EngineRoom

1 Proportion Test Tutorial

When to use this tool

Use the One Proportion Test to test whether the probability of occurrence of an event is different from a standard or historical value. This test is based on the binomial distribution with parameters n (number of trials) and p (probability of the event).

The test makes the following assumptions:

  1. The data variable is binary (only two possible outcomes).
  2. The units are randomly sampled.
  3. The probability of the event ‘p’ is the same (constant) for all the units in the population. In other words, each unit in the population has the same probability of being a 'success'. For example: If you tossed a coin 10 times, each toss has the same probability (say 0.5) of coming up Heads.

Using EngineRoom

Click to Download Data File There are two ways to select the test:

  • If you are not sure which test is best suited to your data or scenario, use the Wizard, which will lead you through a series of questions and answers to the appropriate test. Select the Analyze menu > Hypothesis Testing Wizard. The wizard dialog opens on the workspace:
Hypothesis testing start up menu.
  • Alternatively, if you know you want to use the 1 Proportion test, you can skip the wizard and go directly to the test study. Select the Analyze menu > Parametric > 1 Proportion Test:
Parametric drop down menu.

Summary data example:

In this example we will use summary data on reported late deliveries.
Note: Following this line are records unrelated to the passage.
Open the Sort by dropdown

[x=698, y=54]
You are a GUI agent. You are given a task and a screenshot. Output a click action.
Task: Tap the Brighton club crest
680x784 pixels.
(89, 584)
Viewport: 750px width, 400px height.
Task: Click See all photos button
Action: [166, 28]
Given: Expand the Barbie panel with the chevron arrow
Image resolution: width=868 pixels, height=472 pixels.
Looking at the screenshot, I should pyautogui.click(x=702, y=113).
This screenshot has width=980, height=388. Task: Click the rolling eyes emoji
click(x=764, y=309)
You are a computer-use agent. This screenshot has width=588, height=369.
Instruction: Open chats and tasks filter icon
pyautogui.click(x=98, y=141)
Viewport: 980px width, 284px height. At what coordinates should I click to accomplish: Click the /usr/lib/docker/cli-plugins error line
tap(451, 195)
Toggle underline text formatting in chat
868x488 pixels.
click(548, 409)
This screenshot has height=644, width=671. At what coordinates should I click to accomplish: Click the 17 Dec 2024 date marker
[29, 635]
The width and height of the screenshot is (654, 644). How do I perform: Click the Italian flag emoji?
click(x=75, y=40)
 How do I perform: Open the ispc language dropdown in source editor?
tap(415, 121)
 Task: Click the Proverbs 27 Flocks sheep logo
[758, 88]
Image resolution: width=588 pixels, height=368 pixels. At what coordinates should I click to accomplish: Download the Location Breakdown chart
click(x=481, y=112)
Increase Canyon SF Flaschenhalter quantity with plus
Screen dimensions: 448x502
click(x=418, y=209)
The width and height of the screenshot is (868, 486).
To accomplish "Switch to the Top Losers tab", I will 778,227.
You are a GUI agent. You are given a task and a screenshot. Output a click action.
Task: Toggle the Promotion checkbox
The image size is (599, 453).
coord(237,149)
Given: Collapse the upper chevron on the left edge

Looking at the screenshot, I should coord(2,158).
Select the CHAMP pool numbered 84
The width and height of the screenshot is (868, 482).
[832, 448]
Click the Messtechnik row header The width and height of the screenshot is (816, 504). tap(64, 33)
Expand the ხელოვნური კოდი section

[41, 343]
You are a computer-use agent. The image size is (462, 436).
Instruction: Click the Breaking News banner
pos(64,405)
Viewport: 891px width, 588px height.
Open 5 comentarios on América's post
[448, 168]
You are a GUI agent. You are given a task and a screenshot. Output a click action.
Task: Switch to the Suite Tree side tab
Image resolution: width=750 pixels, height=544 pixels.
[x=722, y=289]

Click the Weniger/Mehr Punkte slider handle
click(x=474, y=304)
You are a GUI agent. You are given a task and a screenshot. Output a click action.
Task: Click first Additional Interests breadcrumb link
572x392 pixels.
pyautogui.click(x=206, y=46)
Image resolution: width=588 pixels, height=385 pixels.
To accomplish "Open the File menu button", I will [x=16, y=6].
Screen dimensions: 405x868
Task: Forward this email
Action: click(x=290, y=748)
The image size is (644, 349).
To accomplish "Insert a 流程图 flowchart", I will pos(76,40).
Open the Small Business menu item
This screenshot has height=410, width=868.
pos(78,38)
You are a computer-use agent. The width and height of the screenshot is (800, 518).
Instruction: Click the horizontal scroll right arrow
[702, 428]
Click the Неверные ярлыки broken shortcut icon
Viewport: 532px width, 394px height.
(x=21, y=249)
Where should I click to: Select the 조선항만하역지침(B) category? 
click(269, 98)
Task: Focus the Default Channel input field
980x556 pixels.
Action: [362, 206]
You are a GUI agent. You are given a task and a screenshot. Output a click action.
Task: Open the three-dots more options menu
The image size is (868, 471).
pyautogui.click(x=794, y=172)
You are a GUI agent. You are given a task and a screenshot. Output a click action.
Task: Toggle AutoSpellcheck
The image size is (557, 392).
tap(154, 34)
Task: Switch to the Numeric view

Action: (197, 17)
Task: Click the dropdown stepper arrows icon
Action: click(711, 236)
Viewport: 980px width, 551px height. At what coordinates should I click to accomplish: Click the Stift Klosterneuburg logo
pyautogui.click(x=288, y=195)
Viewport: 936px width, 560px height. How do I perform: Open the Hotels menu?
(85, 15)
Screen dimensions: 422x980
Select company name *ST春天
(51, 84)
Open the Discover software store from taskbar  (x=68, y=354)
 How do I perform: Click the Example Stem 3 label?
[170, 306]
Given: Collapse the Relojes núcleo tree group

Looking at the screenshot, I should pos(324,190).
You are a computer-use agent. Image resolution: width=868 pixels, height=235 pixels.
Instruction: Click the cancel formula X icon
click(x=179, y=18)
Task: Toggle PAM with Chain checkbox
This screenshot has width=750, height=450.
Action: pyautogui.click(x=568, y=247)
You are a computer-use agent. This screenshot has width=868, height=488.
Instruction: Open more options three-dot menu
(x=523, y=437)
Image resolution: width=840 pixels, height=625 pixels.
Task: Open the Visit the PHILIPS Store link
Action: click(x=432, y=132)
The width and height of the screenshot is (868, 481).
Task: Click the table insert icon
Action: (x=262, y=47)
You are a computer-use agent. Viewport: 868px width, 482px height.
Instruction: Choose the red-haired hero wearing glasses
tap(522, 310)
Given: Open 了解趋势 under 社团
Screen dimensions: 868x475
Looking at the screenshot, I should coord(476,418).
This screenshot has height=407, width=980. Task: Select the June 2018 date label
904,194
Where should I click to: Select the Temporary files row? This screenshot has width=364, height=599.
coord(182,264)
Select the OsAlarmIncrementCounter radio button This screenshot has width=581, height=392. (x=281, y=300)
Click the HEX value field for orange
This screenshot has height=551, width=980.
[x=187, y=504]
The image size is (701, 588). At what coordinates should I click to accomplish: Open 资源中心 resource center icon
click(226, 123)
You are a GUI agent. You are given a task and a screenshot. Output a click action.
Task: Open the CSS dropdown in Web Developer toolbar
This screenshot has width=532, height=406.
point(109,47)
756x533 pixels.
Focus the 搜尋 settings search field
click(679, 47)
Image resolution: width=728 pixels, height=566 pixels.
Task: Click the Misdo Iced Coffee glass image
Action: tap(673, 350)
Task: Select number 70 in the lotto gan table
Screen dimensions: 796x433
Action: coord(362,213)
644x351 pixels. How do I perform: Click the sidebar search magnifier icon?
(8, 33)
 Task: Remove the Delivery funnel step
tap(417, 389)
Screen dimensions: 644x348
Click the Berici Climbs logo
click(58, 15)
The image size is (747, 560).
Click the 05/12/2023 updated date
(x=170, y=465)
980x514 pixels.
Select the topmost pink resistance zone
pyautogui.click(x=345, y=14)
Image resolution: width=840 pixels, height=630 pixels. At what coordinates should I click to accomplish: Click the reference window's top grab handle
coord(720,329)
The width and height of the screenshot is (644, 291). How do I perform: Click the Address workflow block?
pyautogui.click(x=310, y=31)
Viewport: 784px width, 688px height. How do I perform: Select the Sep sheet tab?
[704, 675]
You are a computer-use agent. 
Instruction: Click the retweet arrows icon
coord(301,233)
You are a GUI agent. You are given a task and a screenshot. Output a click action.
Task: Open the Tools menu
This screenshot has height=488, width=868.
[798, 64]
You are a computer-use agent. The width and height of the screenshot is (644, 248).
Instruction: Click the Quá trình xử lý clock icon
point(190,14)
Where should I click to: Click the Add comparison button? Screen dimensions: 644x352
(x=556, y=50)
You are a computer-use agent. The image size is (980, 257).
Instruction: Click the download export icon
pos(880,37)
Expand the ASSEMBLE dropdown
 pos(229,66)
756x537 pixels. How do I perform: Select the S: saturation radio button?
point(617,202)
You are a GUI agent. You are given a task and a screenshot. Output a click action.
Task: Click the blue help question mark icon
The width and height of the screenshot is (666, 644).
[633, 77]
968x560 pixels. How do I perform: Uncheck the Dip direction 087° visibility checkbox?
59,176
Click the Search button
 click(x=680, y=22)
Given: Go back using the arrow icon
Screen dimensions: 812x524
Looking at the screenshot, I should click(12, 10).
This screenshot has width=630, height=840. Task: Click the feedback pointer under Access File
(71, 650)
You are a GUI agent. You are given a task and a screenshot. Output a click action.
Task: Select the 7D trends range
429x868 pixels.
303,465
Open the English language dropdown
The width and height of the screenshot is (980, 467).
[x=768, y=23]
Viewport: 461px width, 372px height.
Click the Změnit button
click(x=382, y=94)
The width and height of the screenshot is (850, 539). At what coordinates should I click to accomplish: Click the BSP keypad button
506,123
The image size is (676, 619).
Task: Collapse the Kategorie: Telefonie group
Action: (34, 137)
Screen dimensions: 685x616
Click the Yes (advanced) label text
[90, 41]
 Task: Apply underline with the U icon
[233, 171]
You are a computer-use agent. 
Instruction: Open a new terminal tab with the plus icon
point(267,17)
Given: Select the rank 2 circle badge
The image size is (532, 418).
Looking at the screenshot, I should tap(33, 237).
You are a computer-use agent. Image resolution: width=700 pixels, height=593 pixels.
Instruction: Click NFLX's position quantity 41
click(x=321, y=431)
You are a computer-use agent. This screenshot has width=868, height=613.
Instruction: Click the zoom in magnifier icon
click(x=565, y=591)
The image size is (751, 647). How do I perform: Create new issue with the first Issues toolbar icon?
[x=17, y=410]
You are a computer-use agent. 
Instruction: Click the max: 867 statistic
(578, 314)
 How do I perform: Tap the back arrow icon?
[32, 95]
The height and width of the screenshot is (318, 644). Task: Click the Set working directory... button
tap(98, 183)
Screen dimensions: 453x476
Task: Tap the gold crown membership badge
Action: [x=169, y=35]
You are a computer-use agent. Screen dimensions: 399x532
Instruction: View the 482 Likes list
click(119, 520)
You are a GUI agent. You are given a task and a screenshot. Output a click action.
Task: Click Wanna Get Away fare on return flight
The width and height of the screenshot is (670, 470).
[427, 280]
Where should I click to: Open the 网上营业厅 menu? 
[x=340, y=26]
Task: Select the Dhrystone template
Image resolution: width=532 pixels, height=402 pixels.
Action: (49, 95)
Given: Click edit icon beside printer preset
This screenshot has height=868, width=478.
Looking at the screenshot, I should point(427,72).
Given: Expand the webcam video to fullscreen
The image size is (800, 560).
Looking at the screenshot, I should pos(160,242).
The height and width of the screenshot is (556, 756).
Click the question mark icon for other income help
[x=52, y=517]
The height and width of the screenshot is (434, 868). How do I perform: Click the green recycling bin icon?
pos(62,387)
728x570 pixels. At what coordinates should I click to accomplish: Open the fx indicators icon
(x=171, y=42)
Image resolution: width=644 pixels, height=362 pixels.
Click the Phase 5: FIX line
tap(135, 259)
In this case we're testing whether the proportion of late deliveries at a pizza company is greater than 0.05, at the 5% significance level.

Steps:

  • Open the 1 Proportion Test study from the Parametric menu:
Start up menu for proportion test.
  • Enter the summary data into the form provided and click Continue:
Pop up to enter summary sample data.
  • Set up the test as shown and click Continue:
Start up menu for proportion test.
  • The 1 Proportion Test output using summary data is shown:
Sample output for proportion test.

Based on this output, we reject the null hypothesis and conclude that the proportion of late pizza deliveries is greater than 0.05, because the p-value is smaller than the specified significance level of 0.05.

Raw data example:

Most of the time, you will have summary sample data if you're dealing with proportions (e.g. 23 defectives in a batch of 100) - it is rare to have raw data in the form of 0s and 1s. However, in the event you do have raw data, the example below will demonstrate how to run the test.

The data set provided contains a binary variable, Late Delivery, containing 120 observations coded 1 for a late delivery of pizza and 0 otherwise. Test whether the proportion (probability) of late deliveries is greater than 0.05, at the 5% level of significance.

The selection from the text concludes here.